I am having trouble understanding the difference between Array obj; and Array* obj = new Array; while overloading the array index operator []. When I have a pointer to the object, I get these error messages on VS 2010.

error C2679: bina开发者_JS百科ry '=' : no operator found which takes a right-hand operand of type 'int' (or there is no acceptable conversion)

could be 'Array &Array::operator =(const Array &)' while trying to match the argument list '(Array, int)'

#include <iostream>
class Array
{
    int arr[10] ;

    public:
       int& operator[]( int index )
       {
           return arr[index] ;
       }
};

int main()
{
    //Array* obj = new Array; Error

    Array obj;   // Correct
    for( int i=0; i<10; ++i )
        obj[i] = i;

    getchar();
    return 0;
}

Can some one explain the rationale between the two kind of instances for operator overloading? Thanks.


In case of Array *obj, obj[i] is the equivalent of *(obj+i), so it evaluates into an Array object.

You would have to do

int main()
{
    Array* obj = new Array;

    for( int i=0; i<10; ++i )
        (*obj)[i] = i;

    getchar();
    return 0;
}


You defined operator[] for Array, not for Array*. In the commented-out code, you create an Array*. In fact, you cannot overload an operator for any pointer type.
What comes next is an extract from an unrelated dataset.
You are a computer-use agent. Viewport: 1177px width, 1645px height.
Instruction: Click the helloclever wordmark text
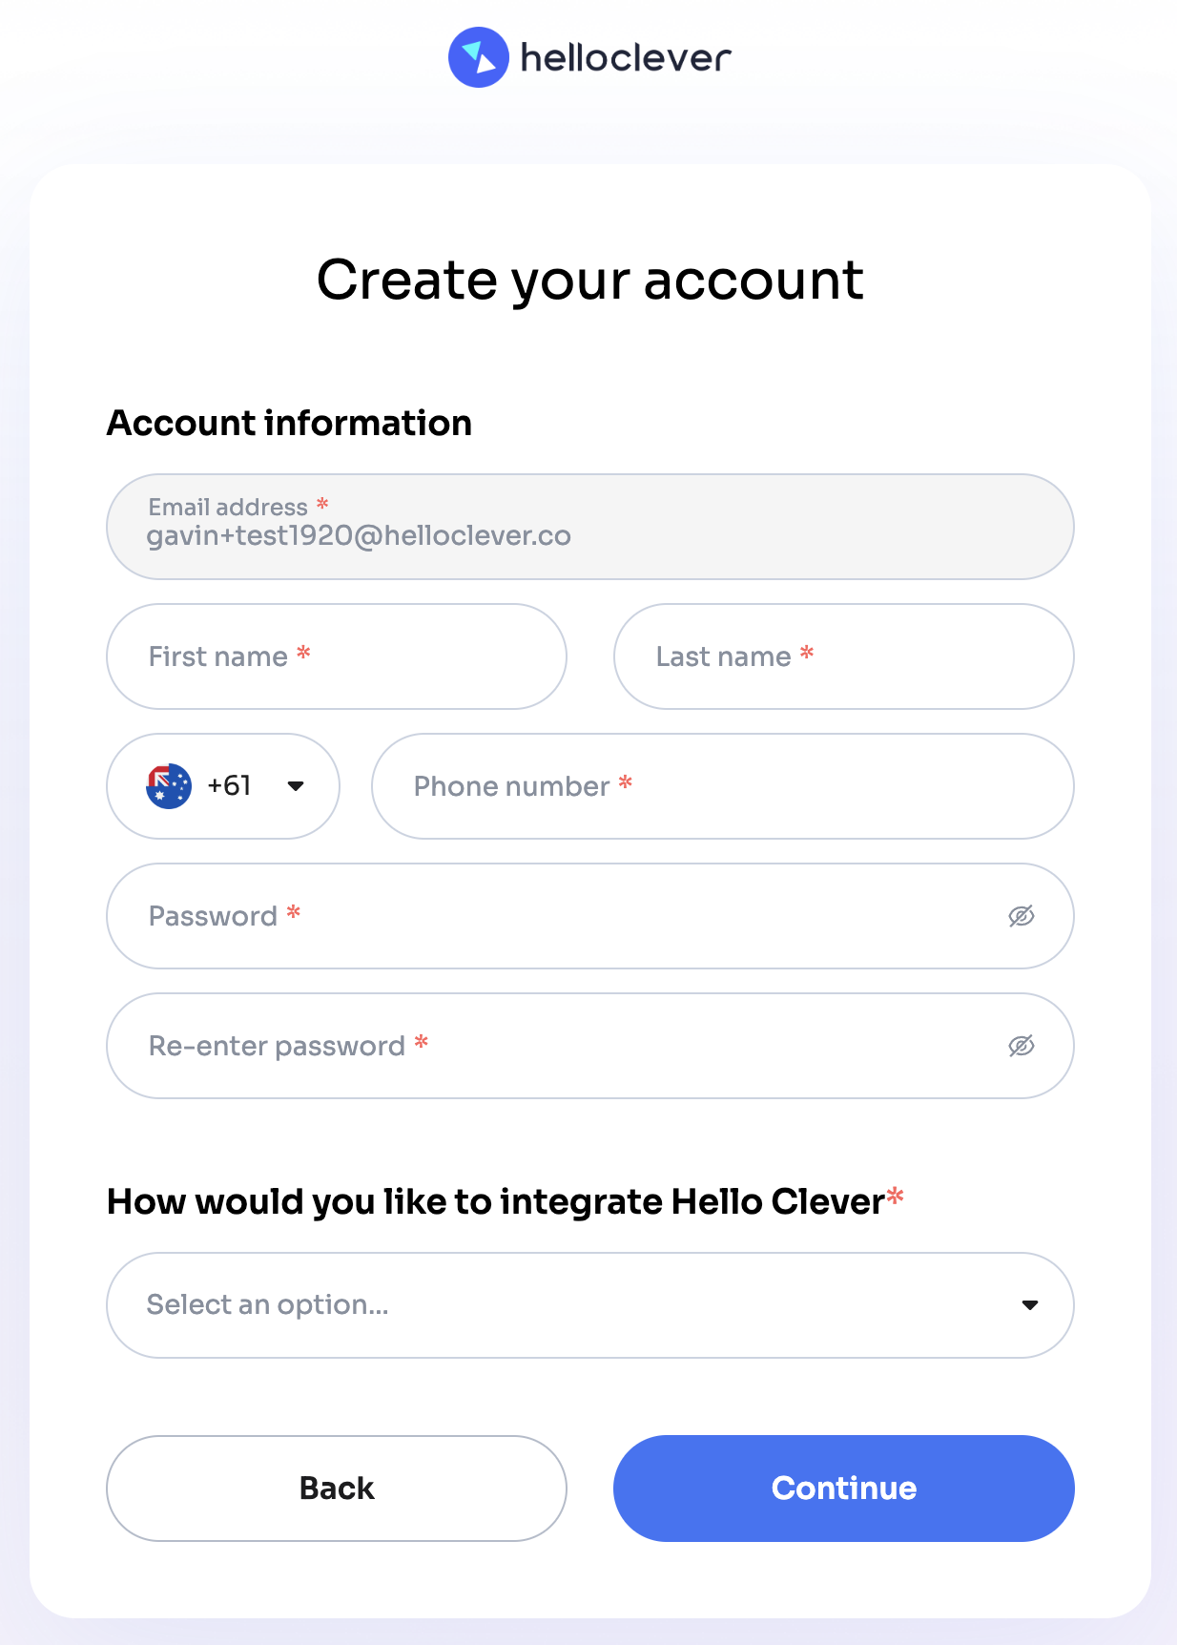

Applying [] to a pointer treats it as an array, converting the array indexing into pointer arithmetic. Thus, applying [] to an Array* yields an Array (really an Array&). You can't assign an int to an Array because you didn't define that (and don't want to, either).

Modern, well-written C++ uses the keyword new very seldom. You should not be suspicious that your C++ code doesn't contain the keyword new. You should be suspicious every time it does!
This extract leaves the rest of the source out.